**Extrait du texte**:

Tunisie : la France doit faire entendre l’exigence du respect des droits humains

Publié le 14 avril 2008 à 10:46 Mise à jour le 8 avril 2015

Lettre au Ministre des Affaires Etrangères

J’ai appris que Madame Rama YADE et, semble-t-il, vous-même, envisagiez de vous rendre en Tunisie dans les prochains mois.
En février, Madame Fatma KSILA, Secrétaire générale du Comité pour le Respect des Libertés et des Droits de l’ Homme en Tunisie et Madame Samia ABBOU, membre de l’ Association tunisienne de lutte contre la torture -dont l’époux, Maître ABBOU, a subi plus de deux ans de détention pour avoir publié un article ayant déplu au pouvoir- y ont été violemment prises à partie et frappées par la police tunisienne. Elles rendaient visite à des familles de prisonniers.

**Segment de données**:
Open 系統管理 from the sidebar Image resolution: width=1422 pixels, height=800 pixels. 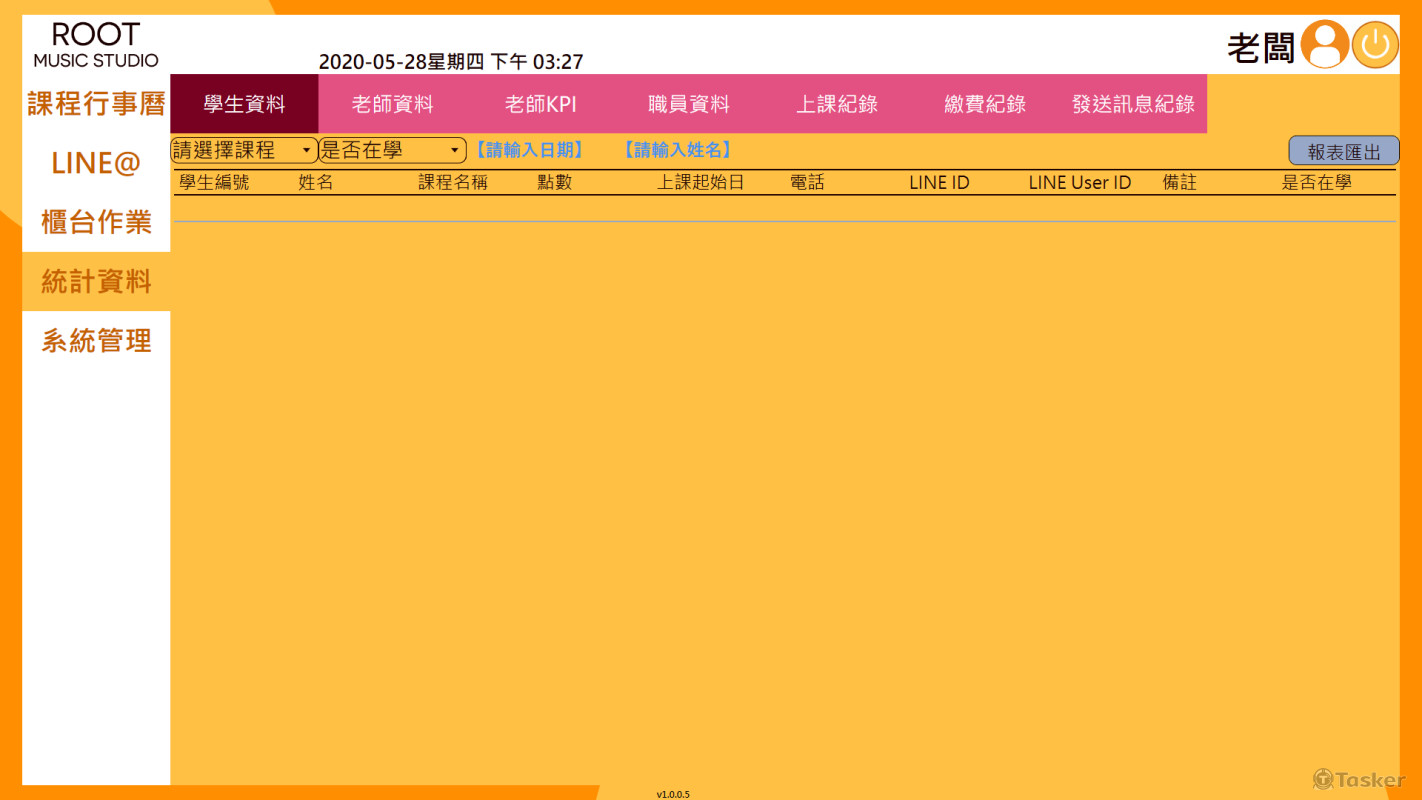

**Tâche 1**: D'après la lettre sur la Tunisie, combien de temps Maître ABBOU a-t-il passé en détention ?
**Tâche 2**: Recopiez le passage de la lettre allant de « Publié le 14 » à « les prochains mois. ».
Merci de vous fonder uniquement sur la lettre, sans tenir compte des données.

**Solution 1**: Plus de deux ans.

**Solution 2**:
Publié le 14 avril 2008 à 10:46 Mise à jour le 8 avril 2015

Lettre au Ministre des Affaires Etrangères

J’ai appris que Madame Rama YADE et, semble-t-il, vous-même, envisagiez de vous rendre en Tunisie dans les prochains mois.